My dad put our only TV out with the trash because it would not turn on. It was a tube B&W model and I fixed it by soldering the power cord directly to the chassis, bypassing a bad connector on the rear panel. I put it in my bedroom and claimed it as mine since it was in the trash. My dad let me keep it for a couple days until my 5 siblings complained. I was 10 at the time.
The only game I had in middle school for PC that wasn't education focused was Star Wars Empire at War. I ended up learning how to modify the files to change things like unit stats, unit cap, faction, etc.
In particular I remember deciding that every space ship should be it's own unit instead of the squad being a unit and ramping the unit cap up to a crazy high number then having giant space battles. Also I really liked the pirate units so I think I gave those to both the Empire and the Rebels.

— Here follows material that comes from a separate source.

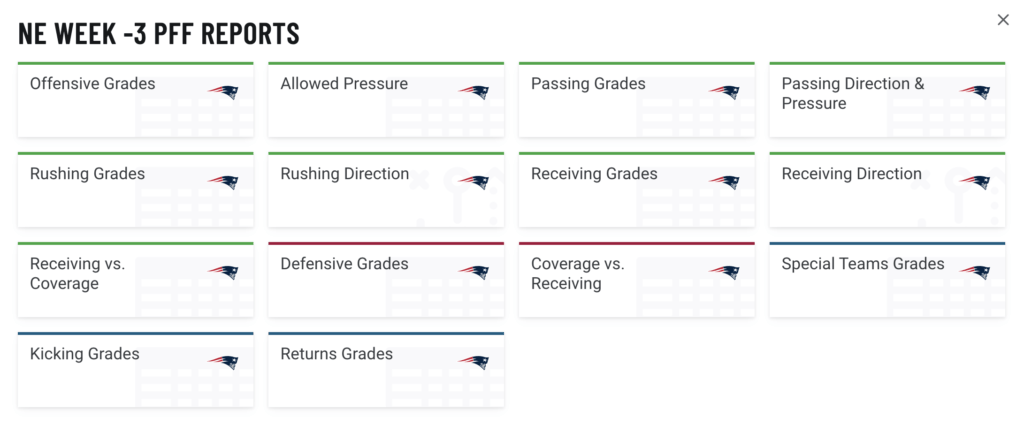Screen dimensions: 1024x425
Task: Select the Receiving vs. Coverage report
Action: pos(77,273)
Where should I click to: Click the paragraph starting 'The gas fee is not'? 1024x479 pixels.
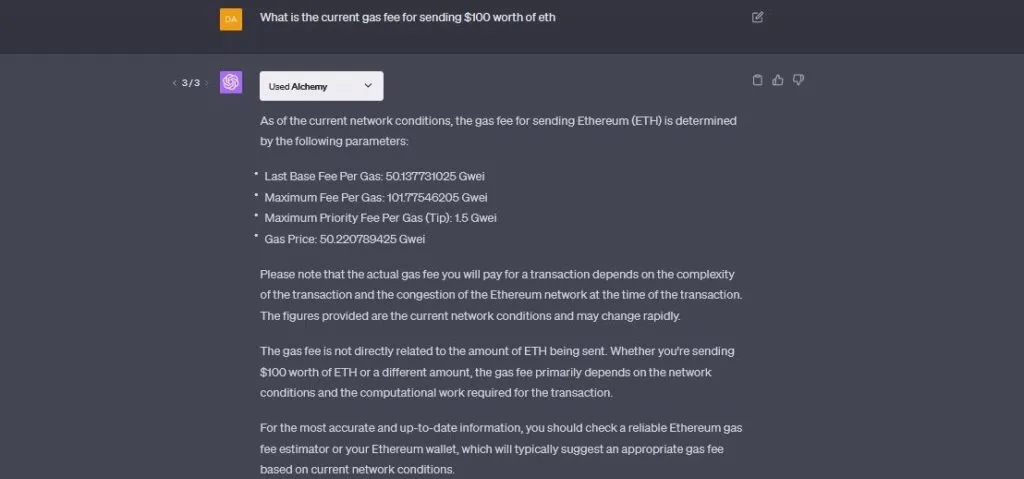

Early in my computer education at high school, I took a PET maze generator from one game, It was in ML and I didn't know ML, only the SYS to start it and how to use the ML monitor to SAVE the game to preserve the code. Added in a 4 way scrolling type-in ML routine from a magazine, and some BASIC game code which created a moving maze game where the maze moved around the stationary player.
I don't know if this qualifies as hack, but as a kid I was pretty proud about changing the code of qbasic's nibble.bas to get infinite lives. If I remember correctly it lead to some further experiments (snake's length, level editing) and eventually I managed to break it completely.
Modifying strings in the GUI using ResEdit back in the Mac OS 7-9 days. It was quite fun to change the title of a scoreboard to your name or increase a default variable size.
One that sticks with me the most early on was very simple but inspiring. Using a hole punch to turn a single sided floppy disk into a double sided at a time when double sided cost more.